ERASE UNA VEZ EN AMÉRICA

Bizcocho de Butaque, Manzana Infernal, Aviador (bizcochuelo endulzado), Huevos de Pájara, Ruli (papelón y queso), Huevos del Príncipe, Galantina de Gallina… Una sucesión absolutamente críptica de nombres adosados a la pared de un salón de clases, gracias a la tecnología del video beam, capaces de proyectar el pasado muerto con atractivos colores de presentación académica. En el Instituto Culinario de Caracas, el profesor Víctor Moreno, les mostraba a sus alumnos de cocina parte de una extensa investigación que ha venido haciendo con miras a publicar un libro. La diapositiva en cuestión exponía parte de una abrumadora y extensa lista de platos desaparecidos de la mesa pública venezolana; lista basada en el trabajo de dos investigadores fundamentales: Rafael Cartay y Luís Felipe Ramón y Rivera. Un factor hace aún más dramática ésta lista: son nombres tomados directamente de los menús impresos de restaurantes de diferentes épocas. Es decir, platos que gente como usted o como yo pedíamos hace décadas cuando íbamos con la familia a celebrar en un restaurante.

La lista del profesor Moreno posiblemente habla de irremediables.

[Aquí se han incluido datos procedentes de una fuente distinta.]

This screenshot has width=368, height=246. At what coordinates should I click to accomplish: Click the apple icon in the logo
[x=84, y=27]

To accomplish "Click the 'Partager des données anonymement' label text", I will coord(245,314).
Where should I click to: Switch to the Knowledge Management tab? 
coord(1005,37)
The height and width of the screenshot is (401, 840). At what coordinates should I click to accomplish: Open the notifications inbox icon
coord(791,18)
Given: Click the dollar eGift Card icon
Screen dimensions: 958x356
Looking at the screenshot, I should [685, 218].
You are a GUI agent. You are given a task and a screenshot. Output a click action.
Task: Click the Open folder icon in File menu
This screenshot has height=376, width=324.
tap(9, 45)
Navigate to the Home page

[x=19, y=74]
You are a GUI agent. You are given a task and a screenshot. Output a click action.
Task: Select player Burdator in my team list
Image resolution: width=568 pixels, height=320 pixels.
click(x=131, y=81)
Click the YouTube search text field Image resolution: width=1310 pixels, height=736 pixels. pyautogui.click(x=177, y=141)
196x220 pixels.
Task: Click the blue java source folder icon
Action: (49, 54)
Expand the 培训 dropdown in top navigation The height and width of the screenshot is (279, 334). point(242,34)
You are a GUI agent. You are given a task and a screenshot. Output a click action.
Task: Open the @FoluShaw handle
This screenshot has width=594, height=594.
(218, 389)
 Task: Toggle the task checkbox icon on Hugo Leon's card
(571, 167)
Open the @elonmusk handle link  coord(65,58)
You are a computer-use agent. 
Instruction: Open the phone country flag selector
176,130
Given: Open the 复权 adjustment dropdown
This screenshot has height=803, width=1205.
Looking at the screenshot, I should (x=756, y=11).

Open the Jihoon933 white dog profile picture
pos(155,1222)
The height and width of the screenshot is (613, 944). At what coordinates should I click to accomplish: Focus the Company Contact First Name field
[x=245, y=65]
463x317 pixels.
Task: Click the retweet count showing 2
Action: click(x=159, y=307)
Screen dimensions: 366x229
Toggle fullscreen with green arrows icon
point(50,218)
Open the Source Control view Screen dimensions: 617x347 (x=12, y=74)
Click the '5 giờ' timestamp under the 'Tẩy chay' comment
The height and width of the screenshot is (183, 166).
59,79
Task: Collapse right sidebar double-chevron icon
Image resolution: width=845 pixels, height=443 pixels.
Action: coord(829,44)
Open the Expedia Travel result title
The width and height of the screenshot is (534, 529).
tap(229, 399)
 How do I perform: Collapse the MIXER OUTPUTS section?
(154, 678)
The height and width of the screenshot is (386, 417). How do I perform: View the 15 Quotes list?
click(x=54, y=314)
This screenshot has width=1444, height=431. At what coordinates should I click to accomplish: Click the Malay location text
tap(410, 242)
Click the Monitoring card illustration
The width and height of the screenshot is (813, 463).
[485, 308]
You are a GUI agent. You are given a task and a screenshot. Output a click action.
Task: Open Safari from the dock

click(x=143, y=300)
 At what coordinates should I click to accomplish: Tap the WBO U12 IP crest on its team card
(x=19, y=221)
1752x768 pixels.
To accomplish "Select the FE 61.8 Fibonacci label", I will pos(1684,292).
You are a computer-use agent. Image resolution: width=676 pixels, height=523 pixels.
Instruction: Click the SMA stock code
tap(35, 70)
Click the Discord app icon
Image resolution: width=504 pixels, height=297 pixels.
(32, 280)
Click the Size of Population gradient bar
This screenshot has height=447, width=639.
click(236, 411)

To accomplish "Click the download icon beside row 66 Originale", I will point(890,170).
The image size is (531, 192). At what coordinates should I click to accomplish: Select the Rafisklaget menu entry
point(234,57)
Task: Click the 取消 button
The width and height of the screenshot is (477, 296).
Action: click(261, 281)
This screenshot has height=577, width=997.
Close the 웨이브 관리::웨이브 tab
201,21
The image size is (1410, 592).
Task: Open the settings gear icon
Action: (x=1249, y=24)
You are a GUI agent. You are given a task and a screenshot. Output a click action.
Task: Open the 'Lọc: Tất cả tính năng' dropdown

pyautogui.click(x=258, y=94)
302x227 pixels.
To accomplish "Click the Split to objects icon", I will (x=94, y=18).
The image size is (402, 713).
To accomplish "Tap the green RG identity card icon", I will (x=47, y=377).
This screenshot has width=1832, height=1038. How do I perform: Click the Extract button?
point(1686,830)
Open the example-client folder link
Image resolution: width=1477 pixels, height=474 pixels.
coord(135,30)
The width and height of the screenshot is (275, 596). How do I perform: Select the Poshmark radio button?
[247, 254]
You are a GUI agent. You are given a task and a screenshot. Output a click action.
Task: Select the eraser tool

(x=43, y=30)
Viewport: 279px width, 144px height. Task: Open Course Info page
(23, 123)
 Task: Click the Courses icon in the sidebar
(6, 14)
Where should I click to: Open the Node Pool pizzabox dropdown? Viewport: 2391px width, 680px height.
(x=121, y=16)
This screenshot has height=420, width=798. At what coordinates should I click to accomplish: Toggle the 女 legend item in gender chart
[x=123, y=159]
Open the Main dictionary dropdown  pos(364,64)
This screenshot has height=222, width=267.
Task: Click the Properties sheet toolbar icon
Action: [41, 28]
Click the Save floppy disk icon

Surge de manera natural una pregunta fundamental: ¿Cuántos platos que conocemos en nuestra mesa pública están a punto de desaparecer? ¿De cuántos no hemos logrado detectar mensajes alarmantes que pregonan con gritos de silencio su muerte cercana?

Muchos son los que están cercanos a desvanecerse debido a que su presencia comienza a ser escasa en restaurantes y hogares, limitándose su casi museística exhibición a festivales especializados, trabajos académicos o tercas casas empeñadas en mantener las tradiciones. Entran en este rango platos emblemáticos del pasado venezolano como la Olleta de Gallo, el Corbullón de Mero o la Lengua en salsa. No menos grave es el hecho de que haya platos que consideremos seguros en nuestra dieta, sin detectar aún su posible desaparición a mediano plazo. Nos referimos a aquellos que siguen siendo populares, pero que estamos comenzando a dejar de hacer en nuestras casas porque nos resulta más cómodo comprarlos hechos. Basta con no enseñarle a nuestros hijos como hacer un plato tradicional de Venezuela, para que en apenas un lapso de 15 años desaparezca de la cotidianidad de nuestras mesas ¿Cuándo fue la última vez que hicimos Tequeños o Dulces andinos abrillantados en nuestra casa? ¿Sabemos hacer Tequeños? La próxima vez que, por comodidad, no haga Hallacas en su casa, sepa que ese día le ha robado a sus hijos el derecho más hermoso: Saber lo que son.

II
En 1979 el autor alemán Michael Ende publicó un libro infantil cuyo título (traducido al español) es La Historia Sin Fin. En él narraba la épica gesta de un aparente niño insustancial (Bastián Baltasar Bux) que logra salvar al "reino de Fantasía" del peor y más feroz de los enemigos posibles "la Nada". Con esa "Nada" el autor logró plasmar de manera impecable la simbología de todo aquello que nos carcome con lentitud pasmosa y rigurosa hasta lograr que seamos seres que caminamos, nos reproducimos… y no amamos. Seres con almas deshidratadas. Cada vez que miramos con desdén parte de nuestra cultura y miramos de reojo todo aquello que es el soplo divino que nos vuelve esencia, permitimos que "la Nada" de la historia nos vaya engullendo, hasta que terminemos caminando con ojos huecos y con el concepto de nación desdibujado entre latas, comida rápida y tristeza. Infinita tristeza.

III
"El descubrimiento de un nuevo plato hace más bien a la humanidad que el descubrimiento de una nueva estrella" fue la frase que el gastrónomo y filósofo francés del siglo XVIII Brillat Savarin dejó escrita. Frase que a la postre sus seguidores se han encargado de repetir persistentemente, aunque quizás valdría la pena usarla como trampolín para aventurar una nueva desde la perspectiva de nuestro siglo indeciso y desenamorado: La desaparición de un plato le hace tanto mal al el alma de los pueblos, que guerras o plagas.
Hoy esta columna cumple dos años (104 artículos) ¿En ese tiempo a cuántos platos comenzamos a definirles el camino de la extinción? ¡¿Cuántos salvamos?!